Those are two very different sites, with very different purposes. As such, everything about them would be, for lack of a better word, different: design, presentation, information architecture — all would need to play the appropriate part to bring the scholarship alive in the right way.

This post-assignment rambling is meant only to really force myself to think about how to proceed from here. I’m not sure about you, but once I got past fighting with the endnotes, it seemed to me that we really are at a turning point with this assignment. We now have to get beyond making our sites work and really start thinking about the specifics about our projects and how we want to present them. And for me, that is the scariest question. And right now, I have no answers. So I throw this question to you? Do you think I’m over-thinking it?

Comments

  1. No I do not think you are over thinking it all. I’m in the same boat in a way trying to rethink my final project and figure out what kind of website do I want. Do I want to do something where the research is new this semester and therefore I have to think about the site AND the research together which would vastly impact how I do both. Or do I want to pull something “from my back pocket” like you said, and just focus on the best way to present that information online. Do I enhance essentially a 70 page master’s thesis for the web or create something totally new as an eventual spring board for my dissertation? I think the chicken and egg question really boils down to whether you have something already to put online, or whether you are doing new scholarship in conjuction with the website. That’s really where the issue lies in how to present digital scholarship, for me at least.

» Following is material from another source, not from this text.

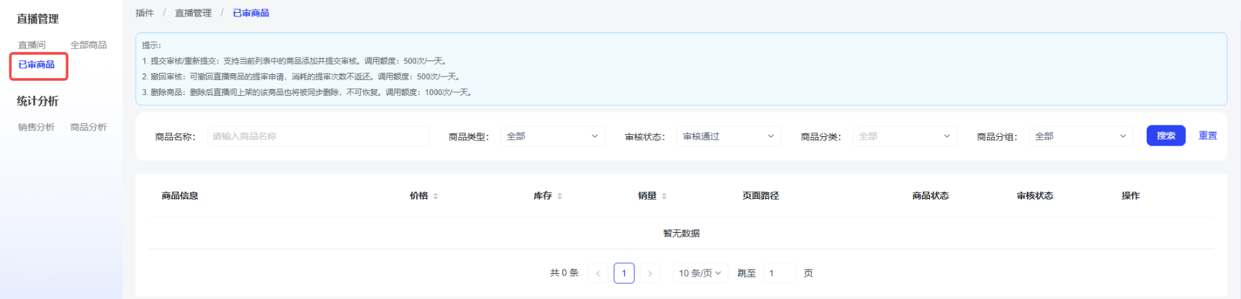
Task: Expand the 商品分类 dropdown
Action: 904,136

  2. Well, I like your thinking. I found that when it came down to it, I was unwilling to repurpose existing text, even though the assignment is about the coding more than the words. I can’t spend all these years complaining about the way websites get done, and then do the same damn thing. I think the Nutshells are perfect for the level and scope of the Clio II project, and I believe that in many ways it’s easier to start out with a fresh project, rather than trying to cram something into a different format. While you face more work, in terms of actual research, you’re also completely open in terms of your presentation. I also think it’s more fun to do something new and exciting, rather than the same old same old.

Trackbacks

  1. […] week I have expounded upon Erin’s Nutshell project, Laura’s exciting continuation of her Clio I work, and sympathized with Roger […]

  2. […] standard background, a picture and a quote.  Yay?  What does that really provide?  Alexa’s and Erin’s posts about purposefully considering the digital applications have mirrored a lot of my own […]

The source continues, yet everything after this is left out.